Okay, fine and dandy. See, what an institution would normally do in that case is vet a candidate and determine if he or she is a good fit for the job. And if they're not, they don't get offered the job to begin with. What part of "the college thought he'd be good for the position, offered him the job, he signed a contract, and then was fired a week later" are you missing? What, the chancellor had a waking dream in the meantime? This just screams that it wasn't UCI itself that had a problem with Professor Chemerinsky, but that some influential wingnut fuckwit threw a temper tantrum.(*) But hey, even if so, there's nothing to see here. Just private interests dictating academic hiring policy to a public university. Move along.

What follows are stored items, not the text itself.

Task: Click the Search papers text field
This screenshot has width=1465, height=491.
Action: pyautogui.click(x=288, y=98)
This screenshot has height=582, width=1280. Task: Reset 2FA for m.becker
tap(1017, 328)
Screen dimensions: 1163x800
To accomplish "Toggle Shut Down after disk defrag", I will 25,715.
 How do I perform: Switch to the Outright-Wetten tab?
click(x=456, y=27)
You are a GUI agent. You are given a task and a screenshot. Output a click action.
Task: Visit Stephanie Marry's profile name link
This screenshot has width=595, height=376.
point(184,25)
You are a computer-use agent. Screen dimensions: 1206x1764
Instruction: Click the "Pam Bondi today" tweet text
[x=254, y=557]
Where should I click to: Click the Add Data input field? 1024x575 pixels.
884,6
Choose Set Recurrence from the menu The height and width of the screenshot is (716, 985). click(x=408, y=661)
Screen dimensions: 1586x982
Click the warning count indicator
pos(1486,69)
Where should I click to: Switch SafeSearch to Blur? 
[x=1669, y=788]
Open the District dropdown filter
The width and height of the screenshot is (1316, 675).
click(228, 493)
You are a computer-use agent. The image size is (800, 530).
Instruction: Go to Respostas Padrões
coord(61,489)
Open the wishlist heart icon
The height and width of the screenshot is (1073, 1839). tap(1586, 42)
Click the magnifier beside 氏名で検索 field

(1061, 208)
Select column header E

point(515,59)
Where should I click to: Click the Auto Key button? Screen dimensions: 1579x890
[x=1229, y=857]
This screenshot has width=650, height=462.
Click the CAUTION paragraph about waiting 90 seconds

(*)Alternatively, they hired him without having any knowledge about him beyond the fact that he's famous. Somehow, the total incompetence required for this scenario isn't very reassuring, either.

Posted by: mds | Sep 13, 2007 8:24:11 AM

It probably doesn't, but it could definitely use another public law school.

While I favor a vibrant culture of public educational institutions on principle, I'm really not sure that California has a shortage of lawyers that should be remedied by creating access to low-cost law schools (though, I think CA is somewhere in the middle in terms of per capita lawyers).

I don't think MA has any public law schools, or maybe it has only one. In any case, there was a proposal in the state legislature to create one, and it was pointed out that MA had one of the highest per capita populations of lawyers in the country, so one could hardly make a case that building a new law school at government expense served the public interest.

Posted by: Tyro | Sep 13, 2007 9:45:27 AM

Great Stuff....

Less indoctrination and more facts please.

Posted by: El Viajero | Sep 13, 2007 10:35:00 AM

Uh, Ezra, her name is Laurie Levenson and she teaches at Loyola Law. Her name is not "Loyola Laurie Levenson."

Posted by: grammar monster | Sep 13, 2007 12:18:12 PM

Law schools are absolute cash cows for a university. another ph.d. program ... not so much.

Posted by: Andrew | Sep 13, 2007 12:31:16 PM

Hey, Phil, Duke Law isn't that great, so his current institutional affiliation has nothing to do with it.